En revanche, nous suggérons, à la suite du président Buffet, de nous pencher sur une procédure méconnue, celle de l’étranger malade, par laquelle notre pays offre une faculté de permis de séjour, avec des accompagnants, quand la possibilité d’apporter des soins satisfaisants n’existe pas dans le pays d’origine.

C’est une exception française, mes chers collègues. Aucun autre pays à travers le monde ne pratique un tel « guichet ouvert », selon les termes figurant dans le rapport de l’Office français de l’immigration et de l’intégration (Ofii). Nous suggérons de conditionner cette procédure à une convention préalable entre le système social français et celui du pays d’origine.

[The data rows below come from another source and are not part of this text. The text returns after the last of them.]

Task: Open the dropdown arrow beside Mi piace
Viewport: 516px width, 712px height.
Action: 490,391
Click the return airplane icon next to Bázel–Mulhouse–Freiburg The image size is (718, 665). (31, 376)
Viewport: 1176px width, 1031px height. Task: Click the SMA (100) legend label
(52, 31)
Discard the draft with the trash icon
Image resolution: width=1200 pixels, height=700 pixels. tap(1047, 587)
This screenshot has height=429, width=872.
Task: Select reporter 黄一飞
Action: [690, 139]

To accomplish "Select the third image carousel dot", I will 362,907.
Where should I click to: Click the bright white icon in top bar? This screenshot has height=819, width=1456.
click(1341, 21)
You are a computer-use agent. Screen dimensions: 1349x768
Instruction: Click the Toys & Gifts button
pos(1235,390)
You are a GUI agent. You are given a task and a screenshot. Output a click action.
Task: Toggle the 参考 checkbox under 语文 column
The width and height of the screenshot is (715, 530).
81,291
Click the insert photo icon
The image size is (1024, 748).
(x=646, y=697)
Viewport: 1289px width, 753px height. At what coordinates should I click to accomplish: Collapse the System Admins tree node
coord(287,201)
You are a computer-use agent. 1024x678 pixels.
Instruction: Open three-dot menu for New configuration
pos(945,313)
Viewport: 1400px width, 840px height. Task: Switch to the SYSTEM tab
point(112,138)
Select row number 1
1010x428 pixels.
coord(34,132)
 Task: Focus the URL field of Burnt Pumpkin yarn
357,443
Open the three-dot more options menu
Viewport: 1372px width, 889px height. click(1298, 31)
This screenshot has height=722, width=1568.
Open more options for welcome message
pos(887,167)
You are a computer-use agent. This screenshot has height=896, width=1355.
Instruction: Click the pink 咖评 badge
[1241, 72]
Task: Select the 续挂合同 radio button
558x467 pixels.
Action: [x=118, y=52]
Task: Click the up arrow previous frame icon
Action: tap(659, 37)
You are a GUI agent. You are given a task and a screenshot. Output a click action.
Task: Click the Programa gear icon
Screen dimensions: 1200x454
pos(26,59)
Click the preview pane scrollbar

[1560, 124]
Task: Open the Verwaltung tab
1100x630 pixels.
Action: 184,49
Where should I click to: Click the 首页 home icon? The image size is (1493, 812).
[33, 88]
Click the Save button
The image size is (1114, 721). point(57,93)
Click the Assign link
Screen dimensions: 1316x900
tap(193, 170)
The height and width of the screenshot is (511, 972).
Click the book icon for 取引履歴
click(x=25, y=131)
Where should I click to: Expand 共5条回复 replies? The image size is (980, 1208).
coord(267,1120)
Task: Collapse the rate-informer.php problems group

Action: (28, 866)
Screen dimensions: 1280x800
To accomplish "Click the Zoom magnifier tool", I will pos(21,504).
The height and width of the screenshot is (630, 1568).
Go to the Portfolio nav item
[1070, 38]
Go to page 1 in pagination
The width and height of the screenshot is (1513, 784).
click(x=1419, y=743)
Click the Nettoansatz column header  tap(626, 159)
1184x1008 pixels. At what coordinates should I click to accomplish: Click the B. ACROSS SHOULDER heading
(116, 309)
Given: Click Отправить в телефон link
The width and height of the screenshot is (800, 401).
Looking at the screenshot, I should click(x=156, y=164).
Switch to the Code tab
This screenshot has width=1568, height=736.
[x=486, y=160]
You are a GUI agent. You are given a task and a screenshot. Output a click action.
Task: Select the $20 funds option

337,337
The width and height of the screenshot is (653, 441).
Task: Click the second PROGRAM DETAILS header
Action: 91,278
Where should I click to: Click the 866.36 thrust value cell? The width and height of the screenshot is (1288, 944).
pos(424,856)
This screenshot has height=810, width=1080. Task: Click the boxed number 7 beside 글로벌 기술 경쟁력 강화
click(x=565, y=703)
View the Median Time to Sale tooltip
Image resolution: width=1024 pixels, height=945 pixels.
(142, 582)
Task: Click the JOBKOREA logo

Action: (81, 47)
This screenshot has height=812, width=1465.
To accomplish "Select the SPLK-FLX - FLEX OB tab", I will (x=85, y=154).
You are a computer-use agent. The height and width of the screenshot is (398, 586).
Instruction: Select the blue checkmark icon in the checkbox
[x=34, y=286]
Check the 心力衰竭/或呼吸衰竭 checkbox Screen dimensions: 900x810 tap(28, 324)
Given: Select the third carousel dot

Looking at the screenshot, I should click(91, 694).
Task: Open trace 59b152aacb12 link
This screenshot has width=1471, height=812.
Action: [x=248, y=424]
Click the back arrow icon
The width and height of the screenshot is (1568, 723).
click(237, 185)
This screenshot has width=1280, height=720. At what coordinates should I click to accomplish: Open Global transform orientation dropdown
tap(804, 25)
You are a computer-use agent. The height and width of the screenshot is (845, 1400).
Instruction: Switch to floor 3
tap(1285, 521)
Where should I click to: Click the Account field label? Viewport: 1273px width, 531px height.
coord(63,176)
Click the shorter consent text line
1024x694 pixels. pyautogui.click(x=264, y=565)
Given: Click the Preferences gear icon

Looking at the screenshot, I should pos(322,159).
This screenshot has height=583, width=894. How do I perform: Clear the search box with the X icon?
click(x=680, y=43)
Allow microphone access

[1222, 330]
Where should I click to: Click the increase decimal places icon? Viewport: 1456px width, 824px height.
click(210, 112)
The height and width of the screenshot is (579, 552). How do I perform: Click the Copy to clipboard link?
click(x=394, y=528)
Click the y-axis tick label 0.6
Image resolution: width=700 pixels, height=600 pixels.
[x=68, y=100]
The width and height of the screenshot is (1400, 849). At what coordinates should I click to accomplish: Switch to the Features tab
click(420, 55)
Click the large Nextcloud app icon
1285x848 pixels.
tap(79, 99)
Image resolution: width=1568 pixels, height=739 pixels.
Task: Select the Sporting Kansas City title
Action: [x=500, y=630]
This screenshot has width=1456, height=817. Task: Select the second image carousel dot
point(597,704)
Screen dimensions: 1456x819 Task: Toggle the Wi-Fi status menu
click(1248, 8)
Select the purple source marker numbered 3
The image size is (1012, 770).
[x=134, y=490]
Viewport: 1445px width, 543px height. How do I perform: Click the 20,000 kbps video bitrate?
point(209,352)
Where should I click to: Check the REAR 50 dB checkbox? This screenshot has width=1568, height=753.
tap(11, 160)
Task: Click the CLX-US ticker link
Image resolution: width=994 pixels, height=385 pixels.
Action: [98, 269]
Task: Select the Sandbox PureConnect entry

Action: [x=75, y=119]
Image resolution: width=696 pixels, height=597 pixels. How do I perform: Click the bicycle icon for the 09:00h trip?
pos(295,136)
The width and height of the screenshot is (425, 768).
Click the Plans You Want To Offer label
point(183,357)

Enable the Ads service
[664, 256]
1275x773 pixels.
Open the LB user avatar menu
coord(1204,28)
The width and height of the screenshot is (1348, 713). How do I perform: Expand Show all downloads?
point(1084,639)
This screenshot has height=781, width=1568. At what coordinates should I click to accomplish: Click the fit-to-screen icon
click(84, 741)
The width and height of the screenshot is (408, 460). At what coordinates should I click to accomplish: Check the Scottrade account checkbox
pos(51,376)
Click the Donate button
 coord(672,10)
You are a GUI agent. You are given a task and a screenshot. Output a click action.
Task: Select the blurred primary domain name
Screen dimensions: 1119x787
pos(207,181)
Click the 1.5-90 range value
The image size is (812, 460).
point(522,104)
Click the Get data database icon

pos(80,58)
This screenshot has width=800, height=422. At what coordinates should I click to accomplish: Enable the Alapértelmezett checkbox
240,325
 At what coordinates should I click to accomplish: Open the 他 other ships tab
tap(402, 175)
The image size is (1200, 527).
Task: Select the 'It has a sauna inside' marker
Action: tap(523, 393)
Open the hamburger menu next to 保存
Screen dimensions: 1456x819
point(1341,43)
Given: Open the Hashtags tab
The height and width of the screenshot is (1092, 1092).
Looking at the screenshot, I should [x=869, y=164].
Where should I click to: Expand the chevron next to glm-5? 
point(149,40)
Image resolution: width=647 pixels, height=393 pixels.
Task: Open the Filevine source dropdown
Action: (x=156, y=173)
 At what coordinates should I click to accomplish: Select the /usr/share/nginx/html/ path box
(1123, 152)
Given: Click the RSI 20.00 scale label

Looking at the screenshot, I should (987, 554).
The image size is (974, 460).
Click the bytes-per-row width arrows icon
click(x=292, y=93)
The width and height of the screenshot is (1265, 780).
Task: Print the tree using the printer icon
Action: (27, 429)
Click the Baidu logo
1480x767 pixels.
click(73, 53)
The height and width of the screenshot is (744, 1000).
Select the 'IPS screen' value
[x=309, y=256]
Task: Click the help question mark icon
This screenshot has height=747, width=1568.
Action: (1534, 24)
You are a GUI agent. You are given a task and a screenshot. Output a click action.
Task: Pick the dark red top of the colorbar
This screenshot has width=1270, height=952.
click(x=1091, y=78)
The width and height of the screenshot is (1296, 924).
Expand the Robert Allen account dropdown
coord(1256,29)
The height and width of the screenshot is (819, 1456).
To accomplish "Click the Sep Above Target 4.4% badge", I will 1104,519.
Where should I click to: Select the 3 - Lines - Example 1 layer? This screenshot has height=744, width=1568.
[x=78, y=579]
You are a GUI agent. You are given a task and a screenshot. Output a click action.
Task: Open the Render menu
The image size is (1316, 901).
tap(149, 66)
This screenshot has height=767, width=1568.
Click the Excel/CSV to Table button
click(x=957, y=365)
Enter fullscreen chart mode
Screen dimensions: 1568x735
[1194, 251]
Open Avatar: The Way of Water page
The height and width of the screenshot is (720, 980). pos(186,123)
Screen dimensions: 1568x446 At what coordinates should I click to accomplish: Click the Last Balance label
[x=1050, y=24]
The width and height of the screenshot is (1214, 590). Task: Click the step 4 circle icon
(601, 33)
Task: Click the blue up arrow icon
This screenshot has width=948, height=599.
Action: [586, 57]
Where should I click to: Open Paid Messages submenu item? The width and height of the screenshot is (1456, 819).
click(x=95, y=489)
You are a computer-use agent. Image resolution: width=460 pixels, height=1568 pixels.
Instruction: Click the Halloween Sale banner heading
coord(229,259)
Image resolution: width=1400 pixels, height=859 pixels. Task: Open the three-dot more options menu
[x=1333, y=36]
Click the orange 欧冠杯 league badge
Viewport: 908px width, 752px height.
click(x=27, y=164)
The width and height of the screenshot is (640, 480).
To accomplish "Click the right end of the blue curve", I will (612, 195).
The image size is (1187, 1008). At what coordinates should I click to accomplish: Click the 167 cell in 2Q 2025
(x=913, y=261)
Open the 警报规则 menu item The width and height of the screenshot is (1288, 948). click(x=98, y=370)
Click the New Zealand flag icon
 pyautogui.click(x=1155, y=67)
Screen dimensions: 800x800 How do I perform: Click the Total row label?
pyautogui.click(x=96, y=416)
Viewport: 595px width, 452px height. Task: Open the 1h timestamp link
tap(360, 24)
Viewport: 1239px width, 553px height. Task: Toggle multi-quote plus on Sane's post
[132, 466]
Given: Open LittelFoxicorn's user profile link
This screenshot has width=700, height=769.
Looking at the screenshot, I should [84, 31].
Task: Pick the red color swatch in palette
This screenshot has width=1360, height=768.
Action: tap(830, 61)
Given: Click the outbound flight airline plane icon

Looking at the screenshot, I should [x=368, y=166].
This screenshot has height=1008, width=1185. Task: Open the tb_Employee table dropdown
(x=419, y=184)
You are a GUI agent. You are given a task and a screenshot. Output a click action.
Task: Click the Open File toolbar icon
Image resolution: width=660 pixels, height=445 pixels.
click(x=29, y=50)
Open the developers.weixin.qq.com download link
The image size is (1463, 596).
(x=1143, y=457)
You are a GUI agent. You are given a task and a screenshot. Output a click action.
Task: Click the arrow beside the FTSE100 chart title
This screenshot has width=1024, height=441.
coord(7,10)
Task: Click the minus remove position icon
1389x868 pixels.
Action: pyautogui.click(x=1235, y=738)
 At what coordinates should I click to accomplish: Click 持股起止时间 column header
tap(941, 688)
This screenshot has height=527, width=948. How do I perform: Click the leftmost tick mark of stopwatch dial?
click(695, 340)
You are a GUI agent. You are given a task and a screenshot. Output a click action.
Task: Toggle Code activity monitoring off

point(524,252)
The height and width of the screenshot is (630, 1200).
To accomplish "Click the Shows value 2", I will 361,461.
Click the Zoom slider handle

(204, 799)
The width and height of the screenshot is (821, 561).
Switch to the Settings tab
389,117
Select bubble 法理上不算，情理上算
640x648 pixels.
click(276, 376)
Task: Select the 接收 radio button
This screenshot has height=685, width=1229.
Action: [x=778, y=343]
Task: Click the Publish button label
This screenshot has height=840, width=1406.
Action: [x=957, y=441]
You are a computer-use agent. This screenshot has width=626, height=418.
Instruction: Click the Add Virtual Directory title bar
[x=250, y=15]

Nous sommes également ouverts à la proposition bien connue de François-Noël Buffet d’une peine complémentaire d’interdiction de territoire français, évoquée également dans son intervention par M. le garde des sceaux.

Pour conclure cette trop rapide présentation, mes chers collègues, vous l’aurez compris, les sénateurs centristes ne font pas de l’immigration un fonds de commerce politique. Ils pensent en revanche que celle-ci doit être régulée, pour préserver la solidité du contrat social qui structure la France.

Madame la Première ministre, messieurs les ministres, tel est le sens de nos propositions et, demain, de nos votes.